* _Description of the task_: Copy out every line holding the string "green" from the records below.

** Data for this task follows **

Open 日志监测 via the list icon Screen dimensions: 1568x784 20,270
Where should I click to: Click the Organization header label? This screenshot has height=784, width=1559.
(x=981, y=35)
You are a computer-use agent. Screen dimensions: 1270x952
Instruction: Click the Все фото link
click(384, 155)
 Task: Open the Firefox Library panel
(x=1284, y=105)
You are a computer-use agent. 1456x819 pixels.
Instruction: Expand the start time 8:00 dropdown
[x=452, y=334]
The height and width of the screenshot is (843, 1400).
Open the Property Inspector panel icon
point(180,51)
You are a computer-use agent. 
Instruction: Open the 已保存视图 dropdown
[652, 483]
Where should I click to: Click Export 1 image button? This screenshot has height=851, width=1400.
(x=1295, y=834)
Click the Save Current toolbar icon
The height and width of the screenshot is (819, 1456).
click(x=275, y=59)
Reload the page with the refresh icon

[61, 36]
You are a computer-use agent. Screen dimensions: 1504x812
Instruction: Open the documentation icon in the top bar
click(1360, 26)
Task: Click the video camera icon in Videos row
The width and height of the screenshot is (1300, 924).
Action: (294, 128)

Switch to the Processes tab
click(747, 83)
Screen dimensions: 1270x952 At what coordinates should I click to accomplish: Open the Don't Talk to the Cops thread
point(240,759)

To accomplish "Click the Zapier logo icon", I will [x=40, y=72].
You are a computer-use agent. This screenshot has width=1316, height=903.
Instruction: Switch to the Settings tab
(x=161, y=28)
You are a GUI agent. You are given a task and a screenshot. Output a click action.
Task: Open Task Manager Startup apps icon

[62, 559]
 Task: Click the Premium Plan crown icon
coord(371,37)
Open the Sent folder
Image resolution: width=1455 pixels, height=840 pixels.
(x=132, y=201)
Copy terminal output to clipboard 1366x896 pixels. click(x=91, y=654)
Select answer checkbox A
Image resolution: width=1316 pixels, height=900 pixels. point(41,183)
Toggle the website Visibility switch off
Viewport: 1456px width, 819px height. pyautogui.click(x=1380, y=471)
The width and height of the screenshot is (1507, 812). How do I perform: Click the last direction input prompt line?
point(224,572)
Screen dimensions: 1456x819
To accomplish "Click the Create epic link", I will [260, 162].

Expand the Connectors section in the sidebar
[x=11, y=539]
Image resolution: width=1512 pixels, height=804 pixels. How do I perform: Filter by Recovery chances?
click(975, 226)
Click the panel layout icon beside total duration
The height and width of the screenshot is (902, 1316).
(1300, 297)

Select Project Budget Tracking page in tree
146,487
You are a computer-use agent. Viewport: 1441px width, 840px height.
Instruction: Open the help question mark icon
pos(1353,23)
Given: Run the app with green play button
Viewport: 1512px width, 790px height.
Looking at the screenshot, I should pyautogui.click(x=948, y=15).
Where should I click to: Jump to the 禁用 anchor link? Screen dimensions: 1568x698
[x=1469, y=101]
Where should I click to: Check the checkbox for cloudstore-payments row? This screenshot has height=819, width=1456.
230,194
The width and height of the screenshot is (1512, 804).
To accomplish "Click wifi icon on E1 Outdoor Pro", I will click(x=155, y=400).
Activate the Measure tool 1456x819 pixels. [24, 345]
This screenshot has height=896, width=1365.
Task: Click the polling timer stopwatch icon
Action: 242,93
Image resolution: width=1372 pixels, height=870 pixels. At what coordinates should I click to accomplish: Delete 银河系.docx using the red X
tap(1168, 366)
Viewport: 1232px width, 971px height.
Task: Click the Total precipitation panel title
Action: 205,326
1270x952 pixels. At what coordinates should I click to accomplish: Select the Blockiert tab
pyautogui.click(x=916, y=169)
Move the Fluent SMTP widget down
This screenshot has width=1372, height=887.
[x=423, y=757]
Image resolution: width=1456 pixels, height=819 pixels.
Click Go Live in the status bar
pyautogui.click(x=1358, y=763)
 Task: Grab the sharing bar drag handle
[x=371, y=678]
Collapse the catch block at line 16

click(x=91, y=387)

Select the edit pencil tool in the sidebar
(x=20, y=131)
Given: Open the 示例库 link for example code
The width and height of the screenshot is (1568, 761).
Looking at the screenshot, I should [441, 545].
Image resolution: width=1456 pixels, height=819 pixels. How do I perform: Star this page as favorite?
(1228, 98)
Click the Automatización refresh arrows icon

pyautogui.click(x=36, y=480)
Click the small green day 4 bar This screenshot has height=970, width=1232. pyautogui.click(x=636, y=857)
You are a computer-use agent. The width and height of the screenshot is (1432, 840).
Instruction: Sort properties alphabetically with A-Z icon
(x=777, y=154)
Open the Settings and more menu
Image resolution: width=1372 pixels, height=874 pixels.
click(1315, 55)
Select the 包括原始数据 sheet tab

** End of Data for this task **

* _Completed task_:
Given: Run the app with green play button
Click the small green day 4 bar This screenshot has height=970, width=1232. pyautogui.click(x=636, y=857)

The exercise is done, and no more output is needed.